Literature DB >> 14688046

Drug resistance genes and trailing growth in Candida albicans isolates.

Mi-Kyung Lee1, Laura E Williams, David W Warnock, Beth A Arthington-Skaggs.   

Abstract

OBJECTIVES: To investigate possible molecular mechanisms of azole resistance among fluconazole-susceptible bloodstream isolates of Candida albicans that displayed the trailing growth phenomenon, and to compare these isolates with bloodstream and mucosal isolates that showed reduced susceptibilities to fluconazole.
METHODS: Twelve C. albicans isolates-seven trailing and five susceptible dose dependent (SDD) or resistant (R)-were screened for ERG11 mutations by DNA sequencing and quantification of ERG11, CDR1 and MDR1 expression by RT-PCR using the LightCycler high-speed PCR system.
RESULTS: SDD and R isolates possessed more homozygous ERG11 mutations than did the trailing isolates.
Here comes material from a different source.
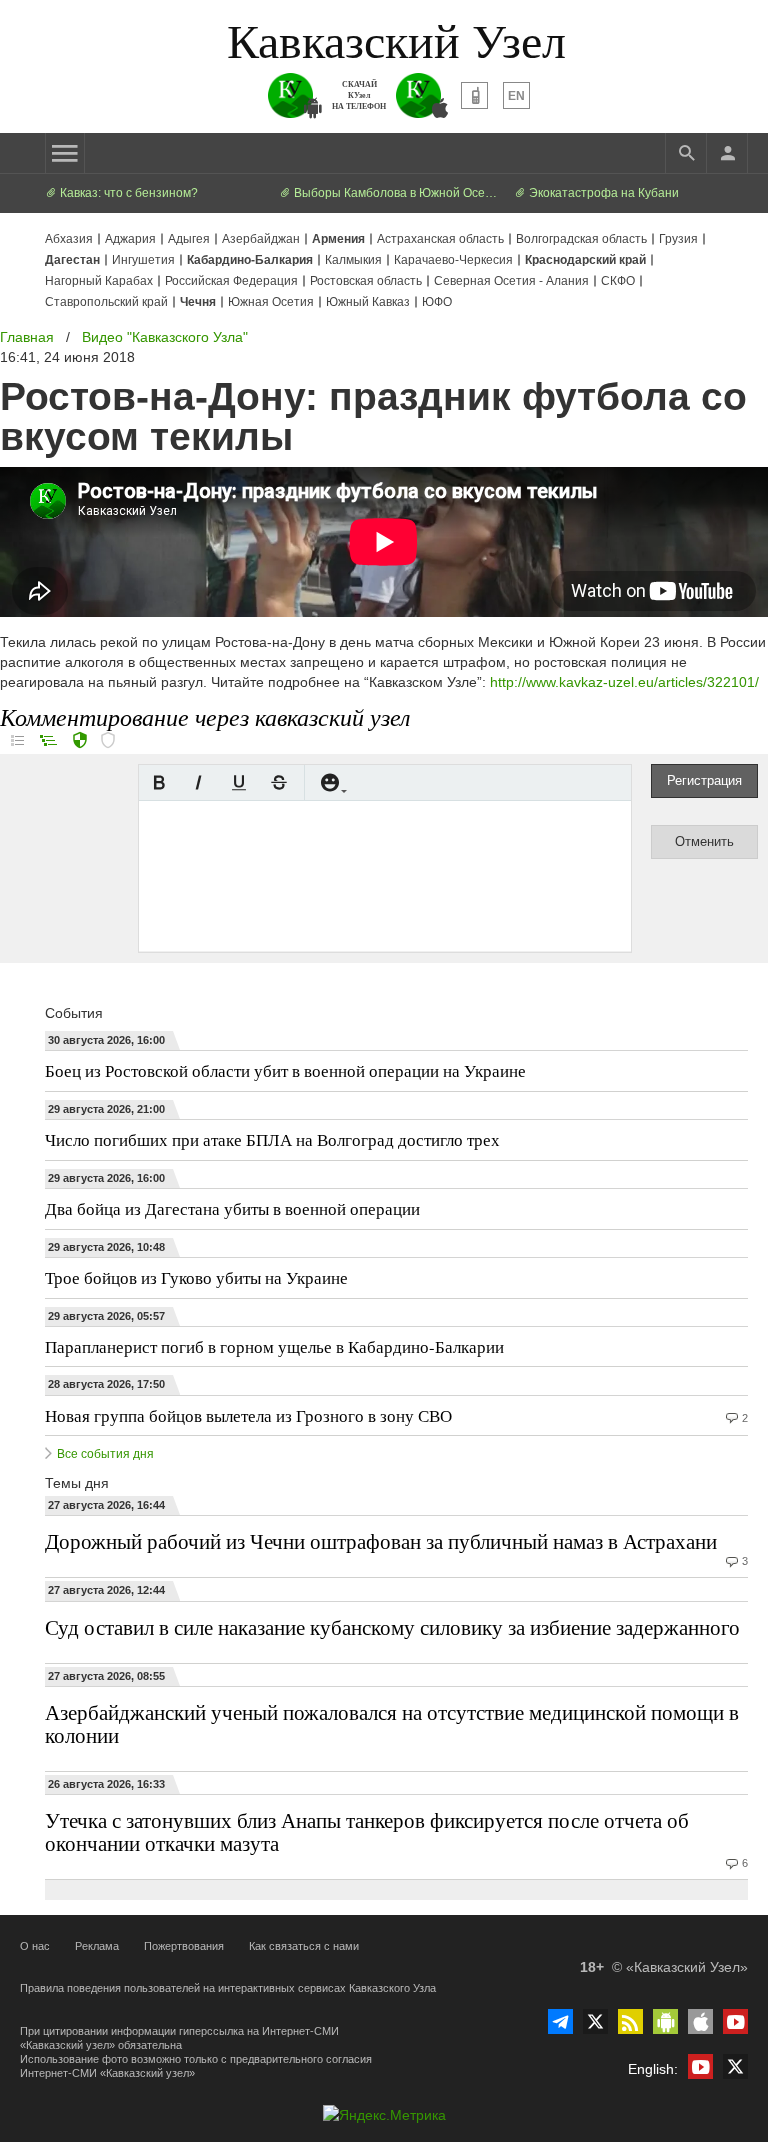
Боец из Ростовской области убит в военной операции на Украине (285, 1070)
Two of these, V404I and V509M, have not been described previously and were found exclusively in fluconazole SDD and R isolates. Quantification of ERG11 expression revealed that both trailing and SDD and R isolates were capable of ERG11 up-regulation in response to fluconazole, although the SDD and R isolates showed maximal up-regulation at higher fluconazole concentrations. Quantification of CDR1 and MDR1 revealed that all isolates, regardless of in vitro fluconazole response, were capable of CDR1 and MDR1 up-regulation following fluconazole exposure. Furthermore, the SDD and R isolates expressed higher constitutive levels of CDR1 and MDR1 or CDR1, respectively, in the absence of drug compared with trailing isolates.
CONCLUSIONS: Trailing isolates, although susceptible to fluconazole, express the same molecular mechanisms as SDD and R isolates following fluconazole exposure but regulate them differently.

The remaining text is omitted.